Teks Bacaan
"""

Respon anak terhadap Trauma
Kadang-kadang susah untuk membedakan penyesuain diri yang normal terhadap kejadian trauma, atau PTSD. Sesudah kejadian yang tragis, krisis, atau kehilangan yang besar, biasanya orang berada dalam keadaan guncangan-jiwa (shock). Ini terdiri dari dua tahap: menyangkal kejadian, dan mati rasa. Pertama mereka bergumul dengan kejadian dengan menyangkal bahwa kejadian ini sungguh-sungguh terjadi. Tetapi lama kelamaan, sesudah mereka menceriterakan hal ini kepada orang lain, mereka berhenti menyangkal dan mereka pergi ketahap kedua dari shock, jaitu mati rasa. Lalu, sesudah mereka membicarakan perasaan emosi mereka yang dalam dengan orang lain, mereka akhirnya dapat menerima perasaan-perasaan mereka sendiri dan dapat berhubungan dengan orang lain.

Biasanya anak-anak membutuhkan waktu yang lebih lama daripada orang dewasa untuk keluar dari keadaan shock. Anak2 biasanya menarik diri, atau membicarakan segala macam kejadian lain, kecuali kejadian traumatis itu, sampai mereka berasa aman dan dapat bicara tentang ini. Jika tidak ada orang yang dapat menggapai mereka dengan sabar dan kasih, atau bermain dengan mereka dengan cara “play therapy”, waktu penyembuhan ini dapat menjadi lebih panjang lagi.

Pada umumnya, seorang anak yang sedang memperlihatkan reaksi traumatis akan memperlihatkan tabiat yang ekstrim; kadang-kadang dengan reaksi yang berkurang sekali, atau dengan reaksi yang malah berlebih-lebihan. Tanda-tanda dari reaksi trauma yang panjang adalah menangis dengan tiba-tiba, terkejut karena bunyi-bunyiaan, atau mengalami kilas-balik (flashback) dari kejadian trauma itu.

Trauma susah dimengerti, dan berbahaya bagi seorang anak. Sesudah kejadian trauma, sang anak merasa tidak percaya diri sendiri, mudah dilukai, tidak tahu bagaimana harus bereaksi, dan penuh ketakutan bahwa kejadian trauma akan terulang.

Tanda dan Gejala Trauma
Visual Aid 1-4
Anak yang sedang mengalami PTSD sering mengalami kejadian trauma sekali lagi dengan cara—
·       Mengingat kejadian trauma berkali-kali atau turut serta dalam permainan dimana kejadian trauma diulang-ulang
·       Mimpi buruk yang mengecewakan atau menakutkan
·       Berlaku atau mempunyai perasaan seperti kejadian trauma terjadi lagi
·       Jika anak ini teringat akan kejadian trauma, dia mengalami gejala emosional atau gejala fisik yang berulang-ulang

Visual Aid 1-5

Anak yang diganggu PTSD kadang-kadang juga mengalami gejala-gejala sebagai berikut. Mereka kadang-kadang –
·       Mengarahkan kesulitan mereka kepada diri sendiri, menjadi pendiam, tidak mau bergaul dengan teman-teman mereka.

"""

Ringkasan Tugas 1
Menurut teks tentang trauma pada anak, apa saja dua tahap keadaan shock?
Ringkasan Tugas 2
Salin tanpa perubahan seluruh bagian teks tentang trauma pada anak, mulai dari "Anak yang diganggu" terus ke bawah sampai "dengan teman-teman mereka.".
Item di bawah ini diambil dari sumber yang berbeda.

[Entri data]
"""

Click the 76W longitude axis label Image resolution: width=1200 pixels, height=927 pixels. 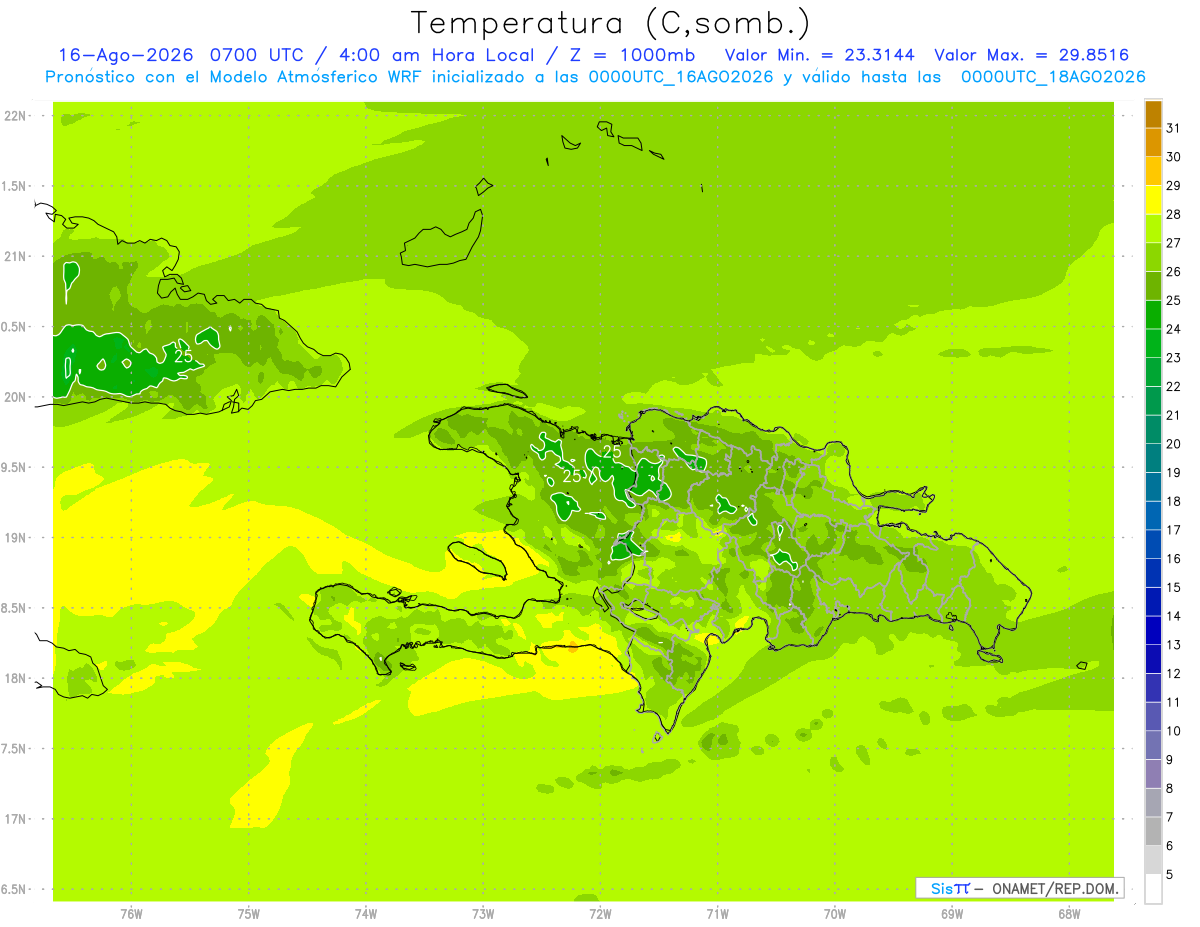pos(131,913)
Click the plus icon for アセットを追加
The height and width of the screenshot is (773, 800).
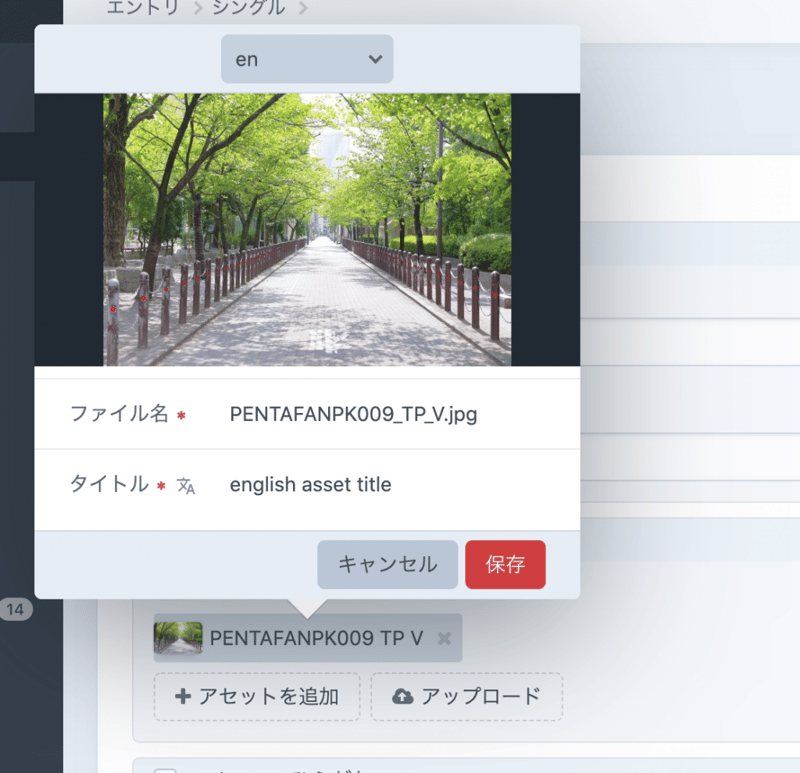(183, 697)
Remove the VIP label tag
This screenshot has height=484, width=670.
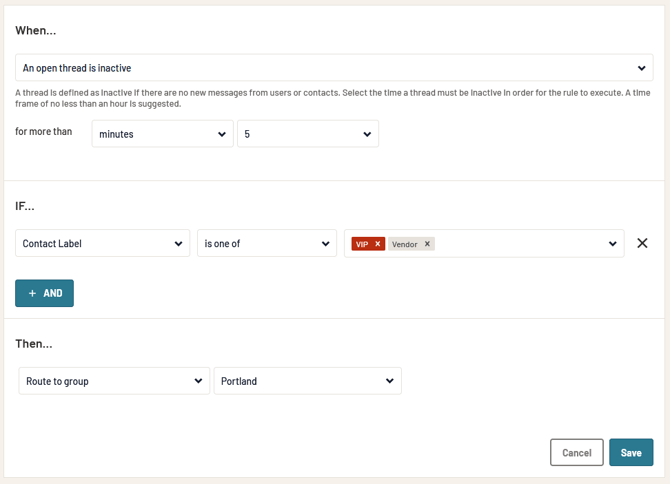click(377, 244)
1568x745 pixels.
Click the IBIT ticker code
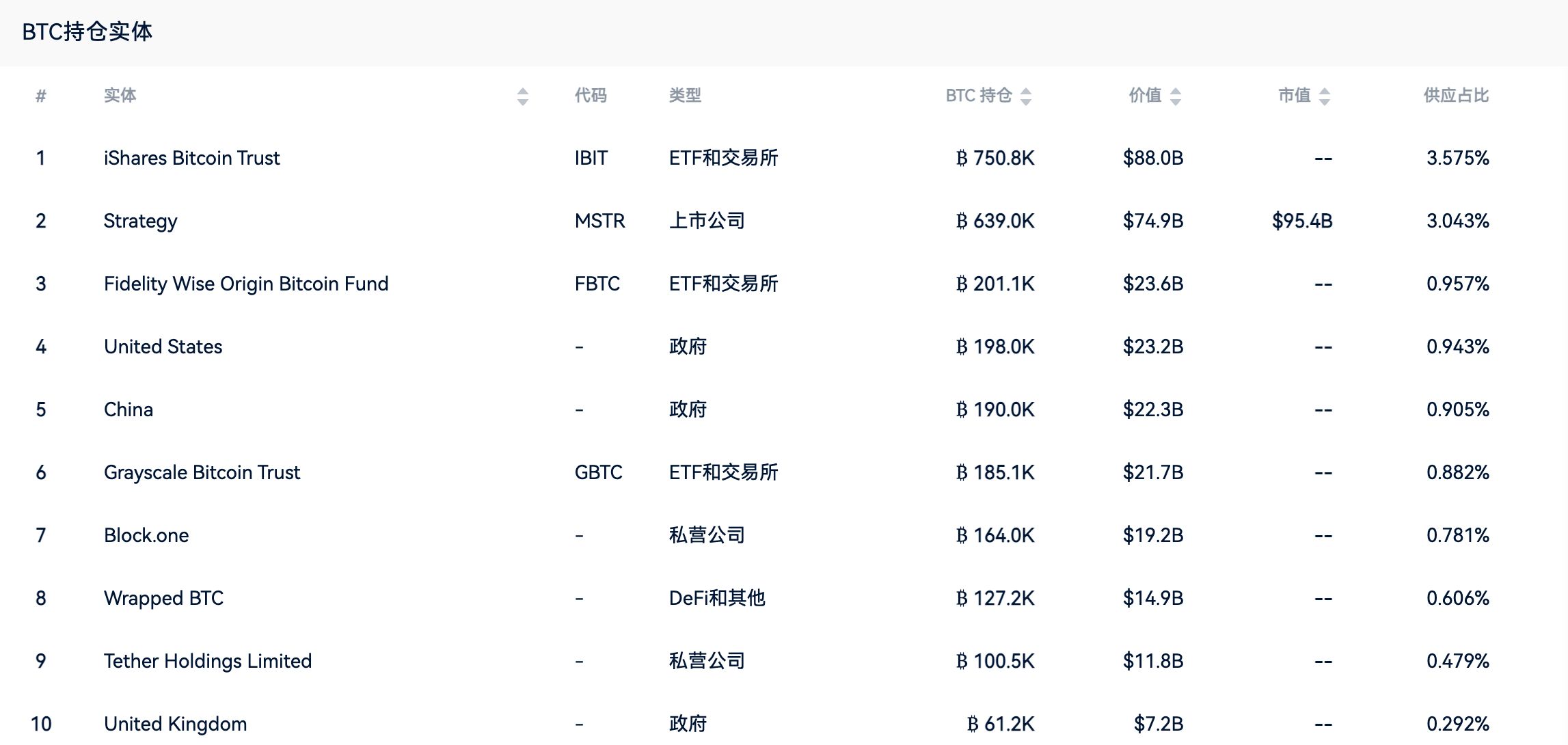(591, 158)
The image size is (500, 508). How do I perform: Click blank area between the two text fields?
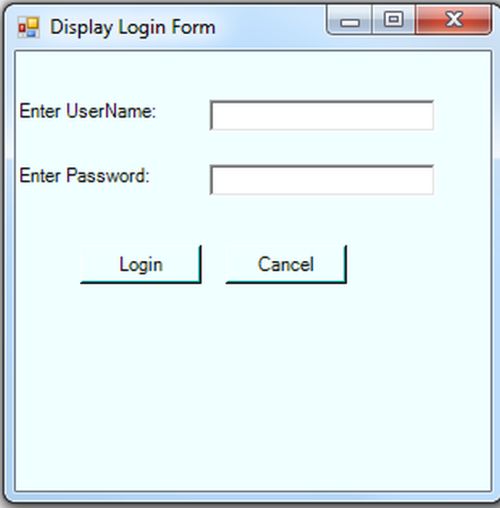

"""

Ruang Jawaban 1
Menyangkal kejadian dan mati rasa.

Ruang Jawaban 2
Anak yang diganggu PTSD kadang-kadang juga mengalami gejala-gejala sebagai berikut. Mereka kadang-kadang –
·       Mengarahkan kesulitan mereka kepada diri sendiri, menjadi pendiam, tidak mau bergaul dengan teman-teman mereka.